In order to ensure your business’ continuity in the face of disaster, you first need to be prepared to deal with the specific disaster that is threatening it. This means that part of your disaster recovery planning needs to be devoted to evaluating which of all the potential threats out there are most apt to impact your business. After all, while it isn’t technically impossible, a business located in the middle of a desert probably won’t experience a severe flood, so devoting more of your business continuity resources to mitigating other issues is a wiser investment.
We aren’t saying that you should create a plan just in case a stray piece of asteroid falls to Earth and damages your business’ transformer specifically, but having a strategy that accounts for the possibility of physical damage to your business and a power loss event could help protect you from other circumstances as well.
Regardless of the size of a given risk, your plan needs to sufficiently cover the fallout it would cause by outlining the process needed to mitigate it.
When it comes to any kind of business disaster, there are a few pieces of data you’ll need to identify in terms of your business. Knowing which of your systems are the most crucial will be handy if you ever need to prioritize attending to one over attending to another—a real potential in a disaster situation.
This means you need to identify your different systems’ maximum tolerable downtime, or MTD. Basically, how long can you go without that system before permanent damage is done to your business? This not only gives you an estimation of how long you have to act, but also helps you gauge which of these systems is most essential to your continued operations. Going further, your MTD can also help inform your RTO (recovery time objective) and RPO (recovery point objective) so you can better craft your defenses, knowing how often a backup should be taken and how long it will take before that backup could be implemented if need be.

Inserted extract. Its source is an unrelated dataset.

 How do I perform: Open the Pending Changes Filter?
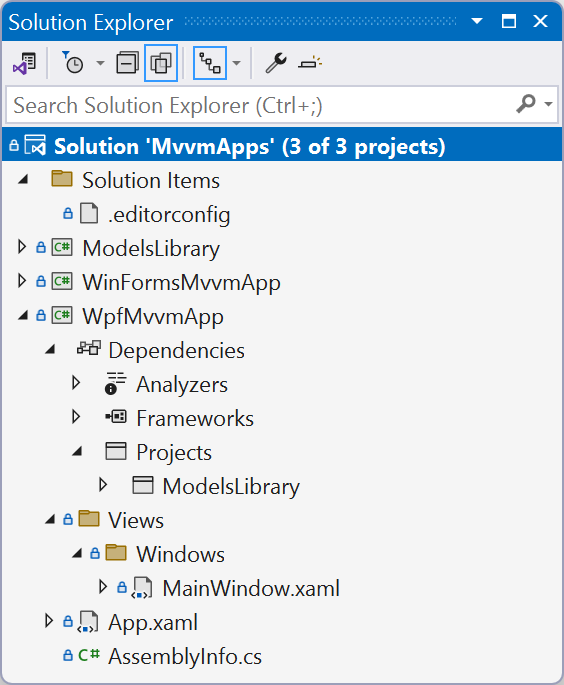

No one person should be solely responsible for enacting your disaster recovery plan—what happens if that person isn’t available during a disaster, or worse, was taken out of commission by the disaster event itself? On top of that, there’s just going to be a lot to do, so many hands make light work.
This is why you need a hierarchy of people who are responsible for different parts of the plan under different circumstances—you’ll be far less likely to be left without a key person to enact your disaster recovery strategy if need be. These processes should all be written out as well, so there’s a copy to reference in case the people responsible for a given process are unavailable and others need to pick up where they left off.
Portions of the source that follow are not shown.